Karen Dee, the Freight Transport Association’s director of policy, welcomed the chancellor’s reassurance on fuel duty. “The Chancellor should be congratulated for resisting the temptation to raise some additional revenue at the expense of the freight industry and other road users,” she said.
“We are, however, disappointed that the chancellor did not go further and cut fuel duties. Independent research has demonstrated that this could deliver a further boost to the UK economy and we will continue our efforts to persuade Government to take action.”
However, the Road Haulage Association said the government had missed an opportunity to lead a transformational change in the logistics industry and boost growth.

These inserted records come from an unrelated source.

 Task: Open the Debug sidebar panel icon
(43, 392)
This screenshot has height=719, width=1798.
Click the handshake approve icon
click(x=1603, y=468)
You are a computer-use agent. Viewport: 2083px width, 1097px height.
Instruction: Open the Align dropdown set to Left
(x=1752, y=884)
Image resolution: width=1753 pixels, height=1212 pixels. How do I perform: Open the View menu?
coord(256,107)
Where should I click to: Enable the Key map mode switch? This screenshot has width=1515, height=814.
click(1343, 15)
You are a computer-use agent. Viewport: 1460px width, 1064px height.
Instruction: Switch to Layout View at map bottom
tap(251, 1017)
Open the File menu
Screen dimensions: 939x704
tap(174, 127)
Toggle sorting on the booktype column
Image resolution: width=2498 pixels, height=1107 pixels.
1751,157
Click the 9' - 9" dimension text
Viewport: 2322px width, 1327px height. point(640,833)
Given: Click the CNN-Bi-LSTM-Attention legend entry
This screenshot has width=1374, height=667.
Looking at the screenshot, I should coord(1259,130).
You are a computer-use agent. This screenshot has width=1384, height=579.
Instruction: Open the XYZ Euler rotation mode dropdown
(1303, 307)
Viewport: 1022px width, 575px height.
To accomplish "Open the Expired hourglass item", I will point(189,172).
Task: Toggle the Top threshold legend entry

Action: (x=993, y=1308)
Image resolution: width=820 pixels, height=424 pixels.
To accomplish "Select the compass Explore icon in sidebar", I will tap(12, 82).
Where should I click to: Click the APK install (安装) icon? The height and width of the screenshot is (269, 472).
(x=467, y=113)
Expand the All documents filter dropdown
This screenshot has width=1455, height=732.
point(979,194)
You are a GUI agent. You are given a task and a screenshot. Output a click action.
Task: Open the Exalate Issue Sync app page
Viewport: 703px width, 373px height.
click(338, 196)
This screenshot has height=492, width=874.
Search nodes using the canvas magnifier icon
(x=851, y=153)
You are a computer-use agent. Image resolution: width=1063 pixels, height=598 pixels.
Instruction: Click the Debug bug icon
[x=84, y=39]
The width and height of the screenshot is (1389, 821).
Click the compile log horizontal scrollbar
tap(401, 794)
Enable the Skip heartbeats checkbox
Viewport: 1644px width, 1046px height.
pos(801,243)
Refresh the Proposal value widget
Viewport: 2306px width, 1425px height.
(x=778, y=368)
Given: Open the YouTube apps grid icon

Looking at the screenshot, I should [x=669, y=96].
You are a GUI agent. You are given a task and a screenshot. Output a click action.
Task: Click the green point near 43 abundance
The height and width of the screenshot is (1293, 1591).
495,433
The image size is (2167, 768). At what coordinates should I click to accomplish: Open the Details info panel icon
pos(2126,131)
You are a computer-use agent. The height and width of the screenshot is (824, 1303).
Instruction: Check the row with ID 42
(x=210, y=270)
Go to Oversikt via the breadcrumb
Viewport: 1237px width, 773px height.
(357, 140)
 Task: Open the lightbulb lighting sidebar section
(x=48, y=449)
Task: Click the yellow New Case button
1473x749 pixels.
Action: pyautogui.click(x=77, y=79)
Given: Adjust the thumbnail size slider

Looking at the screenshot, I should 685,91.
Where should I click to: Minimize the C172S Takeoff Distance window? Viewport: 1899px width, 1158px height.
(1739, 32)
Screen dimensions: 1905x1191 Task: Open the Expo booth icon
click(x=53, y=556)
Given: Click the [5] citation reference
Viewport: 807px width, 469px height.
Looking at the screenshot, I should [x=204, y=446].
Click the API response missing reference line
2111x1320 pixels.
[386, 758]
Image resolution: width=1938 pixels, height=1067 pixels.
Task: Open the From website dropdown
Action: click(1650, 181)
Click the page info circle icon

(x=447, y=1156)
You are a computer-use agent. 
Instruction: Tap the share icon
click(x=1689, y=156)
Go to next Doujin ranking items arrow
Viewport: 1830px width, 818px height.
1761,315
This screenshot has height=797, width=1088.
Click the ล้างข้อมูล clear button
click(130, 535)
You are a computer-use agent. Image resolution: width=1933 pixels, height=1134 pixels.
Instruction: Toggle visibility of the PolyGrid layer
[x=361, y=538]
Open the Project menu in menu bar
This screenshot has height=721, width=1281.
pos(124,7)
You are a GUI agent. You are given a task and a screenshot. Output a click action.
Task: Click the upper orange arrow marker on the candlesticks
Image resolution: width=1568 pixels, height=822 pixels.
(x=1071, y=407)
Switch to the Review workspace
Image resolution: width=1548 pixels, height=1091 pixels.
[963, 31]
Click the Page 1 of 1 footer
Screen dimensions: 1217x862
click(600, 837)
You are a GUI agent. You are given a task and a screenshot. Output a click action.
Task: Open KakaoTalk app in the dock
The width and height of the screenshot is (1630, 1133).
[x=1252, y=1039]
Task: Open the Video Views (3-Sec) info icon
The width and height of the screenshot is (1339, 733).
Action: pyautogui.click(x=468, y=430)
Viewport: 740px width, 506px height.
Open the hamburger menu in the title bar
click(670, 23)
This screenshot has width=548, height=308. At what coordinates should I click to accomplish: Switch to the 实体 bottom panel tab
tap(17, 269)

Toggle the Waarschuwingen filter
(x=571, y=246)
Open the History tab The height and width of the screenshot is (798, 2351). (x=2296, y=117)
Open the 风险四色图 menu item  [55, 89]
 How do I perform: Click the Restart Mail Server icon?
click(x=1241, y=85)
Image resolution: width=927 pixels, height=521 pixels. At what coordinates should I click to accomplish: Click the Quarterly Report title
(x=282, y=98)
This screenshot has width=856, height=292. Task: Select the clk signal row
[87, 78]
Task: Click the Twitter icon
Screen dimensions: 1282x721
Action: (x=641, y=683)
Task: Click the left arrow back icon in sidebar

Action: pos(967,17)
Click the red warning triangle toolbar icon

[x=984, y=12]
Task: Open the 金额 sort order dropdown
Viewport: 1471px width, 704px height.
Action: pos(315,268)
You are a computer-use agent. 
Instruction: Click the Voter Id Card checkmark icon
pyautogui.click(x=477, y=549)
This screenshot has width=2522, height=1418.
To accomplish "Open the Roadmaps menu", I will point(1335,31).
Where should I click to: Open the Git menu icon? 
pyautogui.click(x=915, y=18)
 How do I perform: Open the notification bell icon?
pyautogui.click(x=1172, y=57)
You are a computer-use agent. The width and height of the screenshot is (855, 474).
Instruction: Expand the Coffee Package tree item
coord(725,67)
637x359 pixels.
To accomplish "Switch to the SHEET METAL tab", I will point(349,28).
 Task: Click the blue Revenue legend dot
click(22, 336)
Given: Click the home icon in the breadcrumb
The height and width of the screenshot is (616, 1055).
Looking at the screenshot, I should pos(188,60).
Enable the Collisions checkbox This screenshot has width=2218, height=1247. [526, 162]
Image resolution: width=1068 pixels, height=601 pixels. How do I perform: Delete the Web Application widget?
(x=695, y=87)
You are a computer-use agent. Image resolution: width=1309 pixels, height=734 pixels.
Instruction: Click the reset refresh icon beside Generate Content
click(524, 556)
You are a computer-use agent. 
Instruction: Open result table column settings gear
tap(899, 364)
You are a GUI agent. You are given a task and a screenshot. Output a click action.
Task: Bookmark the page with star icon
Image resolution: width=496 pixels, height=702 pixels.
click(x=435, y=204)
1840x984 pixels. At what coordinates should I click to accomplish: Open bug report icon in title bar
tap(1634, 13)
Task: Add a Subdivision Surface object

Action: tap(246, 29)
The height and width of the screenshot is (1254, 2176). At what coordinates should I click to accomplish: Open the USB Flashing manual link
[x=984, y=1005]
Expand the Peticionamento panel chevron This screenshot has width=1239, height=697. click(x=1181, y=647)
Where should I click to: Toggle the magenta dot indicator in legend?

Chief executive Richard Burnett said: “We face a serious and worsening shortage of lorry drivers, which is already holding back growth, and significant government funding is needed to reverse that. This is fast becoming the biggest issue that the road haulage industry has ever had to cope with. There is a 45,000 driver shortage now, 35,000 drivers are due to retire within the next year and only 17,000 drivers are joining the industry.”
Dee also referred to the driver shortage, pointing out that it was adding further pressure at the busiest time of year. “But this problem will extend beyond Christmas and it is essential that government works with the industry to encourage skills development within the sector and to identify innovative ways to incentivise the uptake of vocational training.”
Osborne forecast that the economy would grow three per cent this year and 2.4 per cent next year. And he set out plans to double Small Business Rate Relief for another year. He also said that there would be a review of the structure of business rates.
Phil Orford, chief executive at the Forum of Private Business, welcomed the action on business rates for small businesses.
“It is good to see that the Chancellor has agreed with our suggestions of short term measures to reduce the pain of excessive property taxation with continued a continued cap of 2 per cent, a £1,500 discount for retail properties and an extension on Small Business Rates Relief.
“While we also welcome the Chancellor’s decision to answer our repeated calls for a proper review of the system and the way in which it is calculated, the devil will definitely be in the detail. With the review scheduled for after the General Election, we are keen to see all parties commit to making concrete moves to tackle an issue that many businesses feel has needed addressing for some time.
Orford also highlighted the development of a Northern Powerhouse incorporating several major cities, and increased tax raising powers to Wales, Northern Ireland and Scotland.
He said: “Our members see this as a very positive further step in re-balancing our economy, not only in terms of financial services and manufacturing, but also in a commitment to support major regional and local development plans outside of London and the south-east.”